JOURNAL ARTICLE

[Measurement of the height and width of residual alveolar crests in low-set maxillary sinus patients with missing upper molar]

Wu-cai Suo, Zhang-yu Gu, Hong Ruan, Xue-hua Guo, Wen-bin Zhang, Hui-min Shi
Shanghai Kou Qiang Yi Xue, Shanghai Journal of Stomatology 2011, 20 (3): 308-13
21779744

PURPOSE: Using spiral computed tomography and Simplant software to measure the width and height of residual alveolar crest of agomphious upper molar region at different levels around bottom of low-set maxillary sinus. To evaluate the impact of sex, age, agomphious duration, and cause of tooth extraction on the width and height of residual alveolar crest.

METHODS: Forty-three patients with missing uppers molar and residual alveolar bone height being 4 to 6mm showed by panoramic radiographs were scanned by spiral computed tomography. 3D model of the alveolar crest and maxillary sinus were reconstructed using the images from CT scan and Simplant software. The height and width of the residual alveolar crest of agomphious upper molar region at different levels around bottom of maxillary sinus were measured. The data was analyzed with SPSS16.0 software package for Student's t test, analysis of variance(ANOVA) and Kruskal-Wallis H test.

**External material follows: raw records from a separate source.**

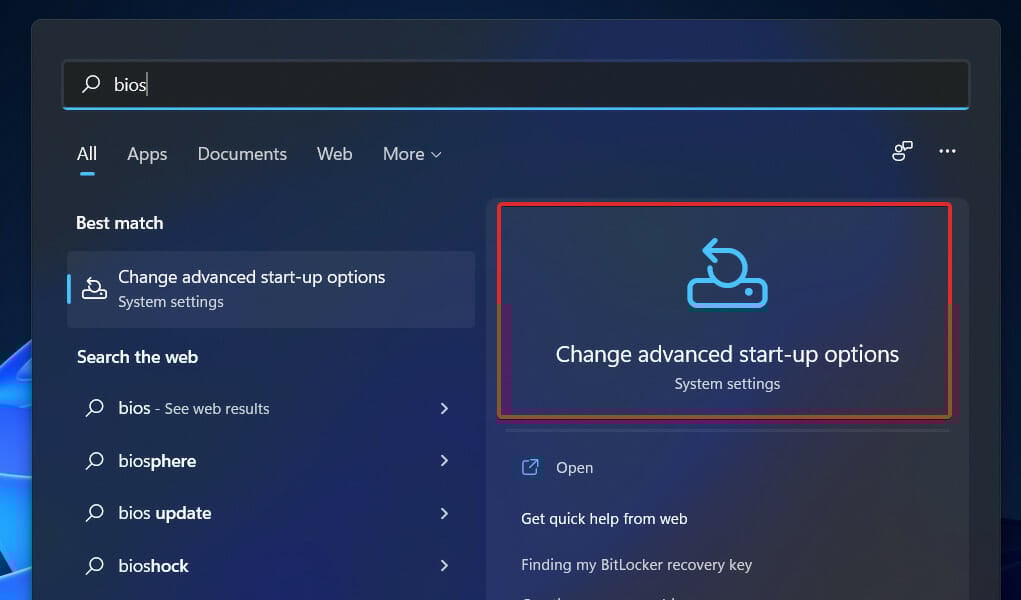
Task: Expand the More filter dropdown
Action: pos(411,154)
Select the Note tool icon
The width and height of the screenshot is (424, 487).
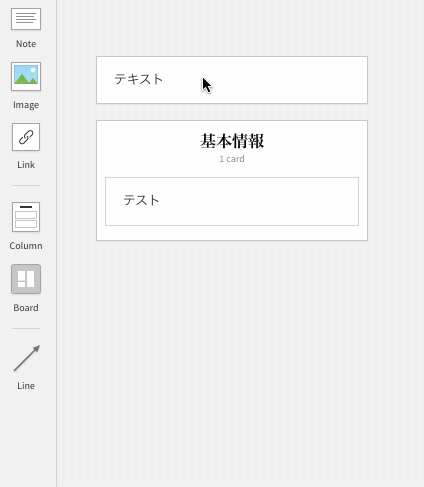[x=26, y=19]
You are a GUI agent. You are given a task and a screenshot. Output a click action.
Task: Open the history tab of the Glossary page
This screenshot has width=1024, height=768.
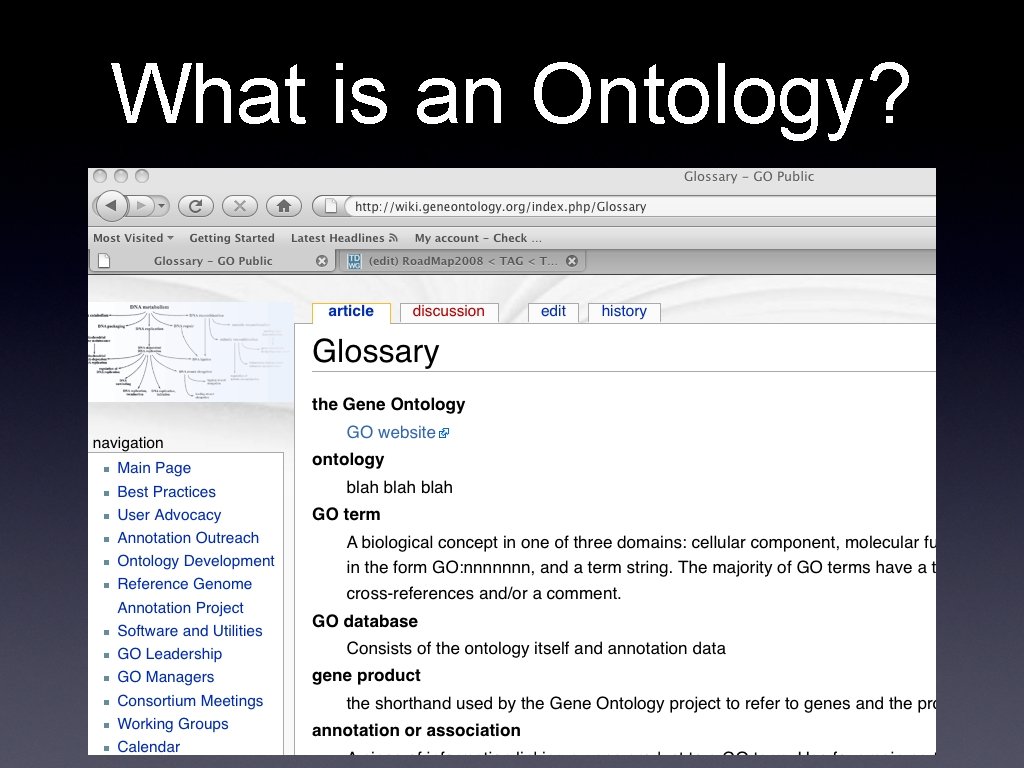[623, 311]
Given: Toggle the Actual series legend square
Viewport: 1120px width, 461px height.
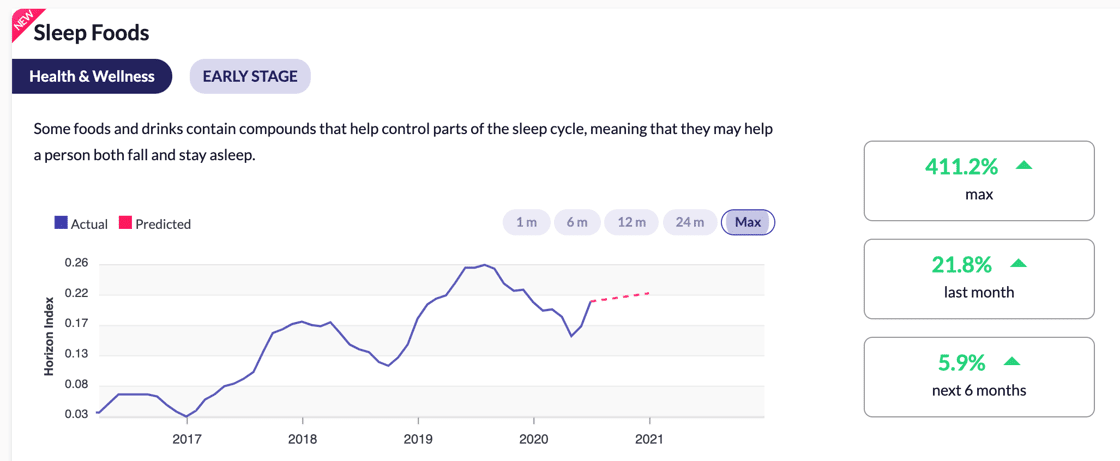Looking at the screenshot, I should click(x=61, y=224).
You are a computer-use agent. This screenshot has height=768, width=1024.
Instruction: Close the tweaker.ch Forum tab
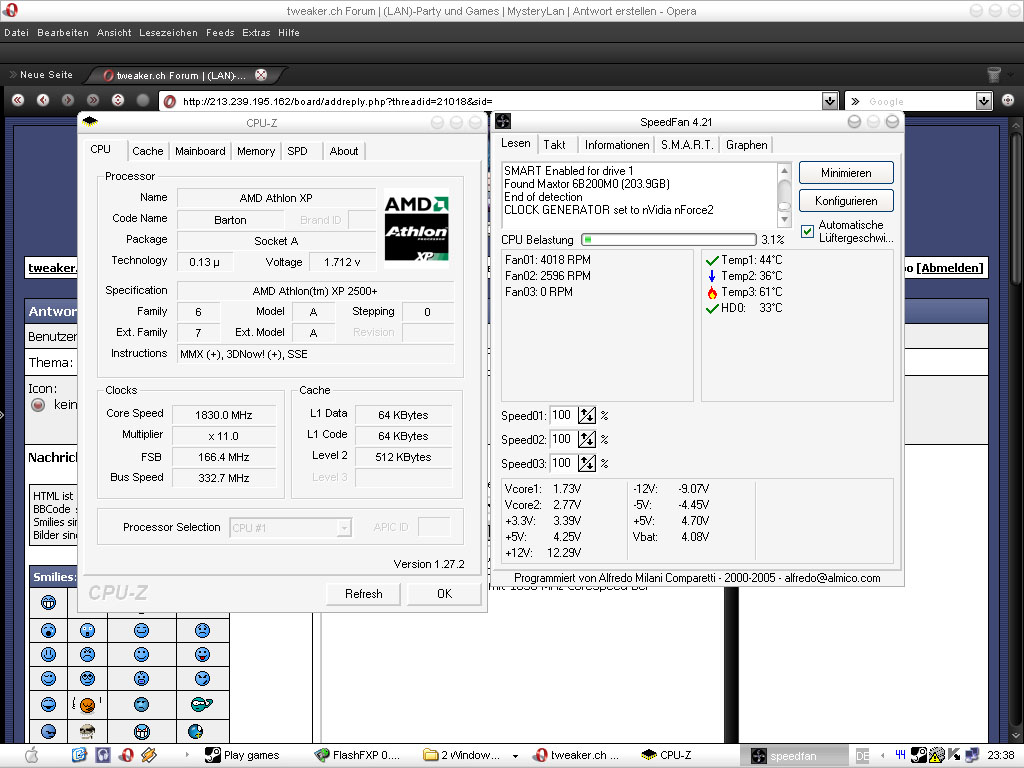(261, 75)
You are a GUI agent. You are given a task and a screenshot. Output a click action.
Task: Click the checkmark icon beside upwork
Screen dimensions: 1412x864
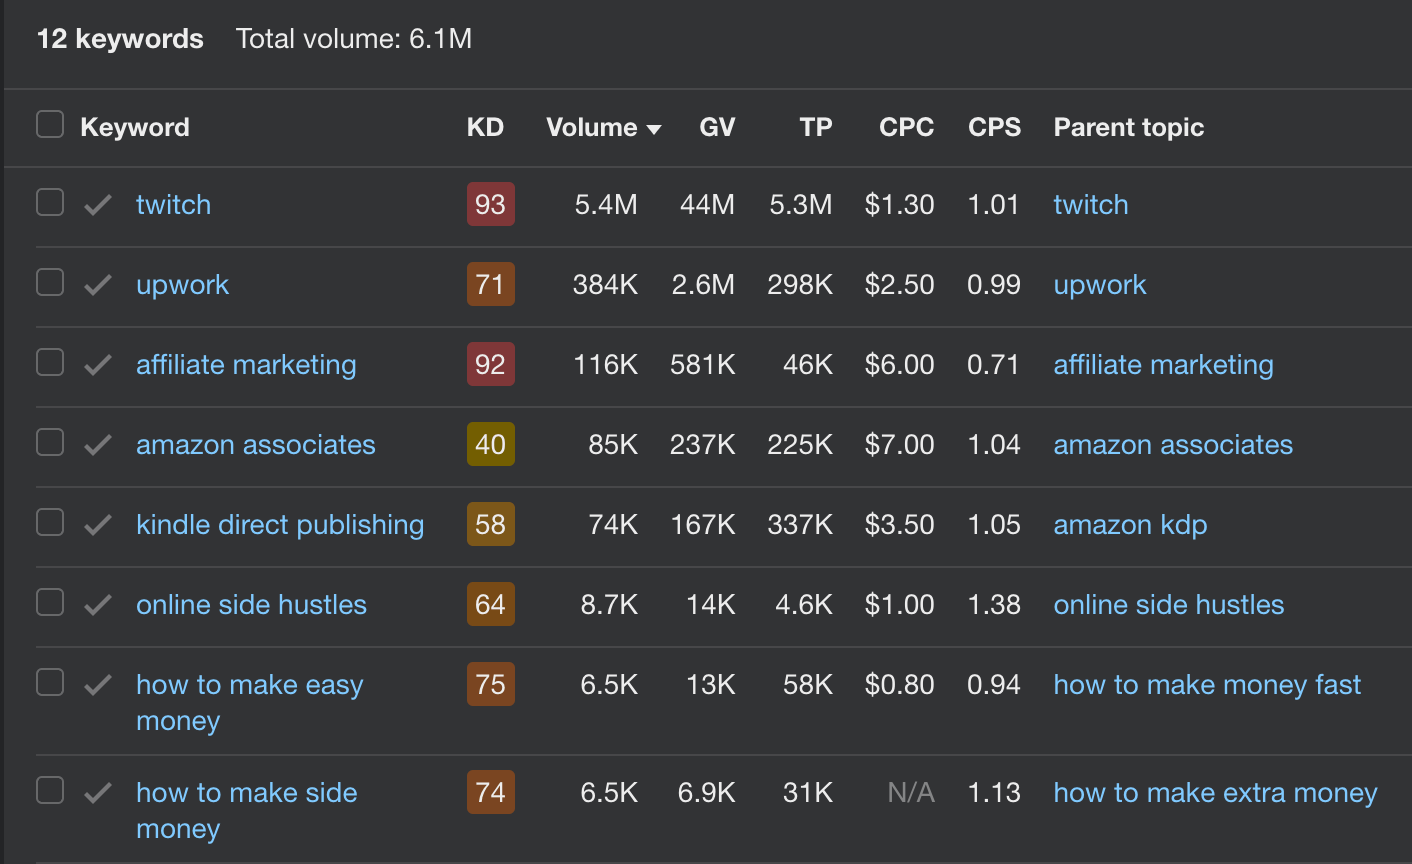[x=97, y=285]
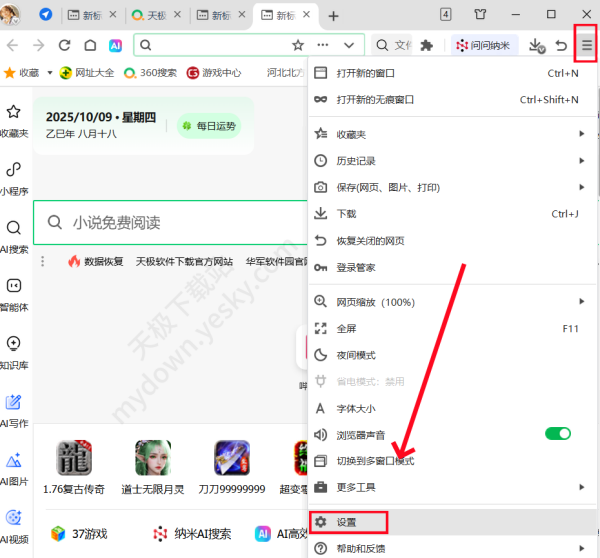The image size is (600, 558).
Task: Select 切换到多窗口模式 option
Action: (x=375, y=461)
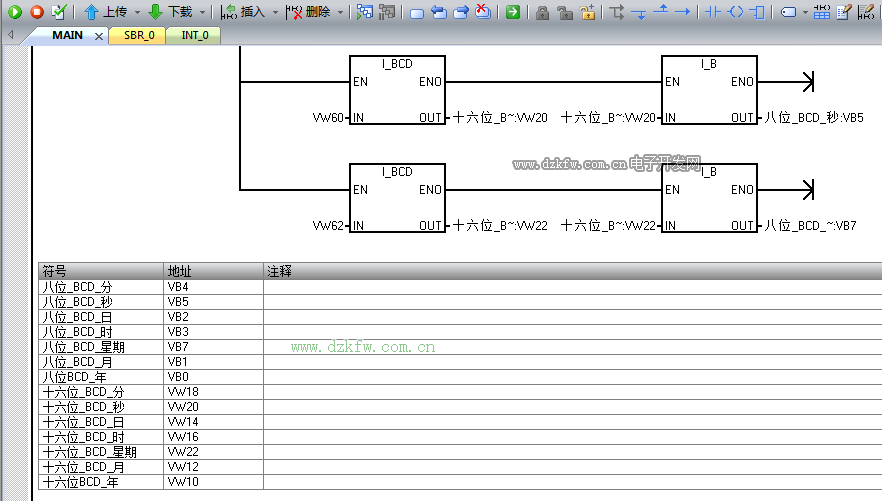Switch to the INT_0 tab
Screen dimensions: 882x501
pos(195,35)
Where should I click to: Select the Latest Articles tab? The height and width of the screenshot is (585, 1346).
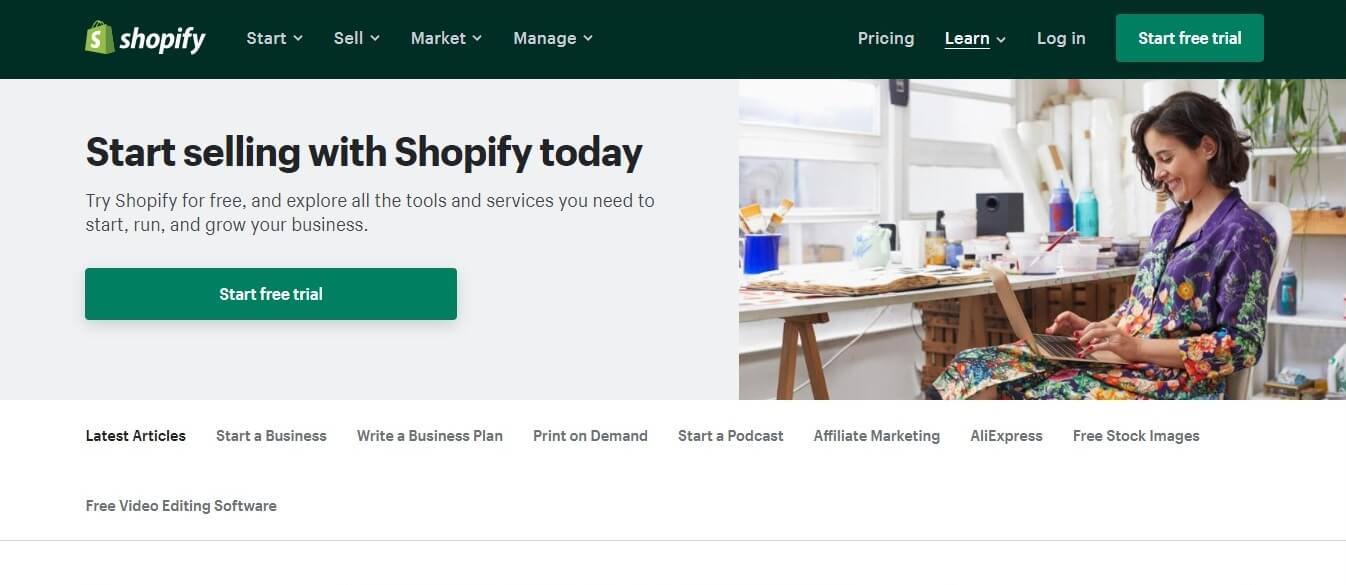pyautogui.click(x=136, y=436)
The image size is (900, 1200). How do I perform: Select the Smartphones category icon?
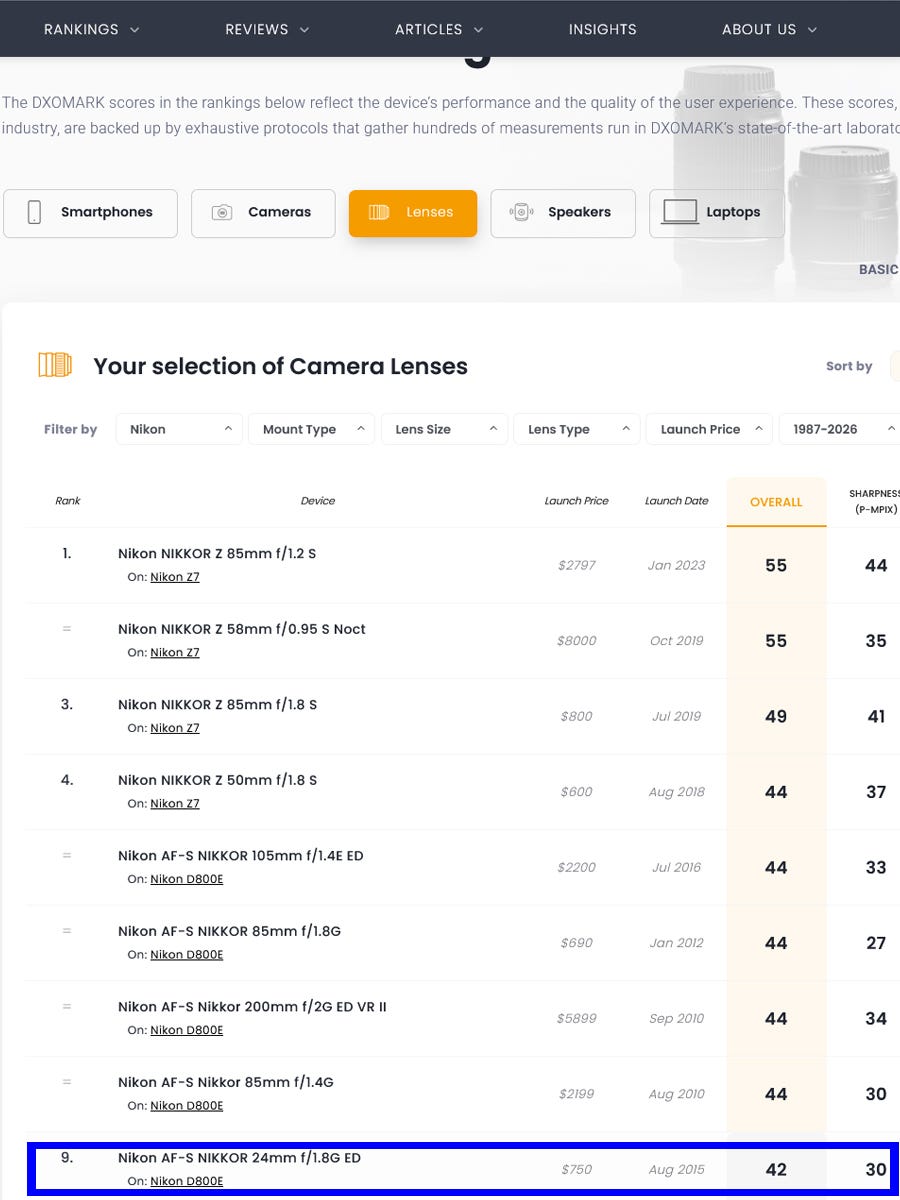34,212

RESULTS: (1)The mean distance between the top of residual alveolar crest and the floor of sinus was (5.26±0.58)mm. (2)The difference between the width of internal bone wall and that of external bone wall at different levels above the bottom of maxillary sinus was significant(P<0.01), except for agomphious upper second molar at 3.75mm. (3)The height of residual crest and width of sinus floor decreased remarkably with age and agomphious duration(P<0.01) while the width of sinus lateral walls didn't change so much with them(P>0.05). (4)Height of residual crest of the tooth extracted due to periodontitis was obviously lower than that of the tooth extracted due to residual root(crown) or crown fracture(P<0.01).

CONCLUSIONS: The height and width of residual crest change significantly with age, agomphious duration and causes of tooth extraction. However, the width of lateral walls above sinus floor do not change so much with those factors. The internal wall of maxillary sinus floor is wider than the external wall at agomphious molar. This anatomic feature may be taken into consideration during implantation. The site and direction of implant can be adjusted equally according to the age, agomphious duration and causes of tooth extraction, so that maxillary sinus augmentation can be avoided in part of patients with low-set maxillary sinus.